Illustration: Country music star Travis Tritt spent many years playing out-of-the-way joints before he made it big in the music industry. He reports that many of the bars were dangerous places, with drunk fans starting fights over the smallest matters. But Tritt found a unique way to keep the peace in such situations. He says:"'Silent Night' proved to be my all-time lifesaver. Just when [bar fights] started getting out of hand, when bikers were reaching for their pool cues and rednecks were heading for the gun rack, I'd start playing 'Silent Night.' It could be the middle of July - I didn't care. Sometimes they'd even start crying, standing there watching me sweat and play Christmas carols." (Source: Twang! The Ultimate Book of Country Music Quotations, compiled by Raymond Obstfeld and Sheila Burgener, Henry Holt and Company, 1997.)
Illustration possibility
Briefly share your testimony here of how you came to Christ, or use the testimony of someone in your church (with their permission, of course) who's recently come to Christ. Help your hearers connect the information of Christmas with a decision they could make to profess Christ, be baptized as a believer, and to live committed lives for Christ as a result of that decision.
Conclusion
Illustration: Charles Schulz found the gift of Christmas, coming to faith in Christ as a child, and returning home after service in World War II with very strong Christian beliefs. For a while, even worked as a writer for a Christian magazine. But he found fame, of course, as the creator of "Peanuts," the most famous comic strip in history.
Ironically, in 1965, television producers almost turned away the Shultz' most successful project of all.When the first screening of "A Charlie Brown Christmas" was seen, executive producer Lee Mendelson says that CBS network executives hated the show. "They said it was slow," says Mendelson, who, along with animator Bill Melendez, told Schulz, "You can't read from the Bible on network television."

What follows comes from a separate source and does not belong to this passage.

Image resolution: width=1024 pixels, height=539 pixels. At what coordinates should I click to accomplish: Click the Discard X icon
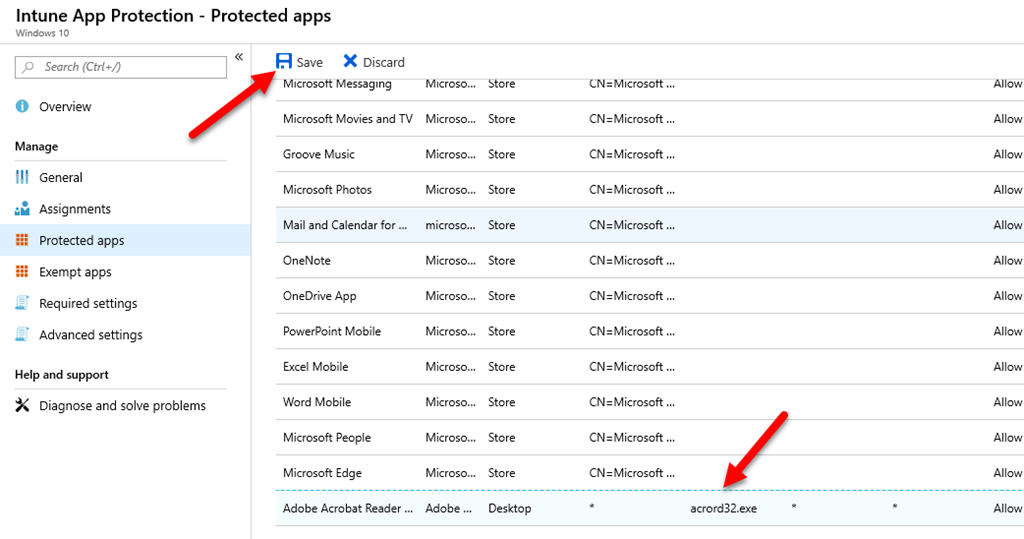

Schulz's desires prevailed, however, and the simple cartoon special garnered an unbelievable 50 percent of the nation's viewers that first year. It went on to win both an Emmy and a Peabody award. Pop Culture experts affirm that the program, now considered an icon, draws strength from its back-to-the-basics approach.

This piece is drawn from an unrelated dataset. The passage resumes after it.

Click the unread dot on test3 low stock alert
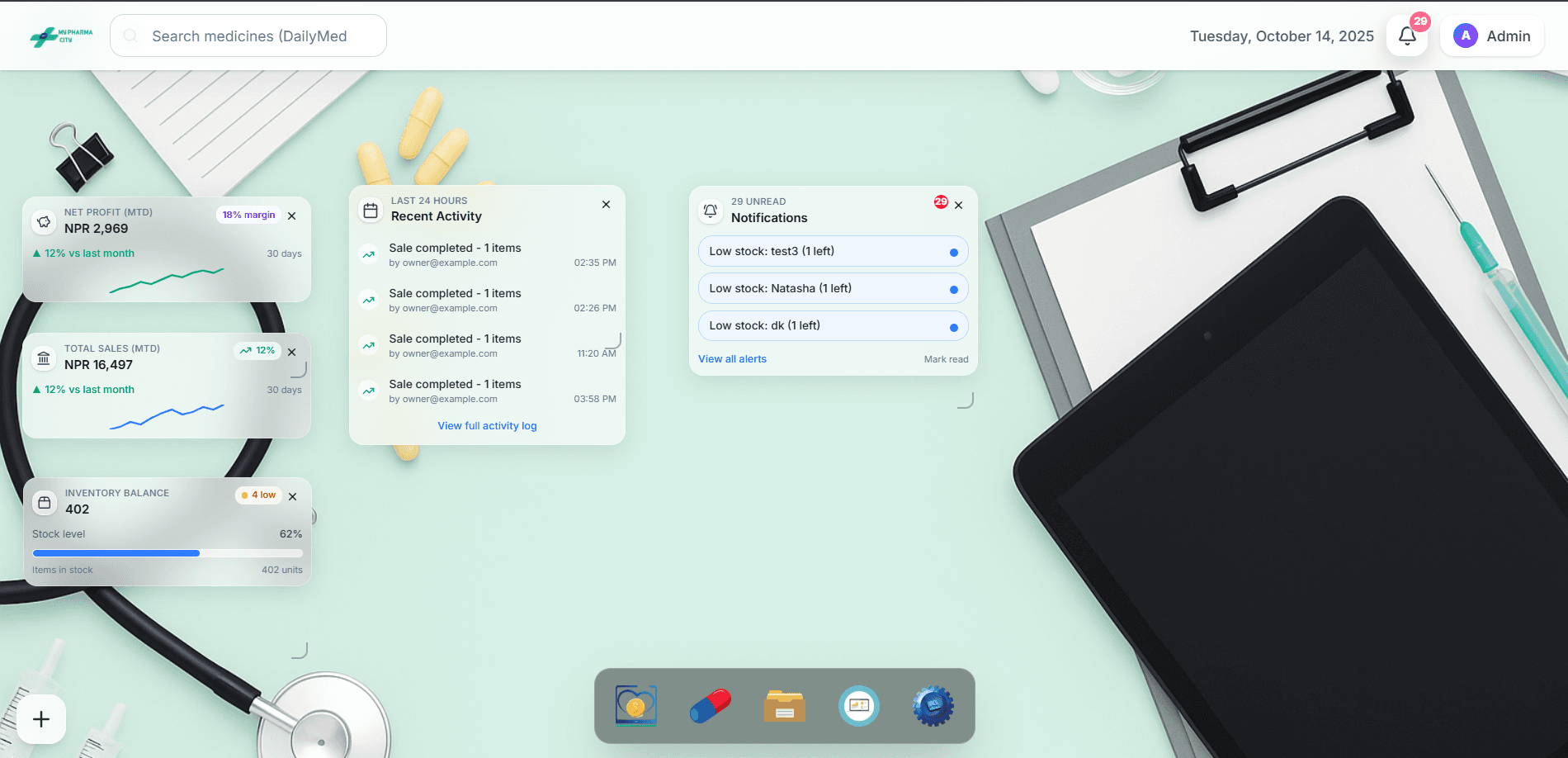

The ironic thing is that the program, which intentionally turned away from a materialistic view of Christmas, has become a huge corporate moneymaker. During its 40th broadcast, it won its timeslot in terms of total viewers (15.4 million), and led all adult, teen, and children's demographics. It also earned over $6 million in ad revenue, as companies paid over $200,000 for each commercial airing with it.
Schulz's widow, Jeannie, is not surprised that the show has earned such large profits, saying, "[Charles] said there would always be a market for innocence." (Source: Bill Nichols, "The Christmas Classic That Almost Wasn't," USA Today, December 6, 2005, pp. 1-2A; "You're a Good Magnet for Holiday Ads, Charlie Brown," LATimes.com).
It turns out the song of Christmas is a beautiful one, indeed, if people will only hear it. Most in Bethlehem missed the song. Pain and grief and tragedy and busyness got in the way. But for those who were listening, and for those who responded, the gift the received was nothing short of life-changing. Every Christmas, the song plays again, with God's constant invitation for us to hear, to believe, and to respond.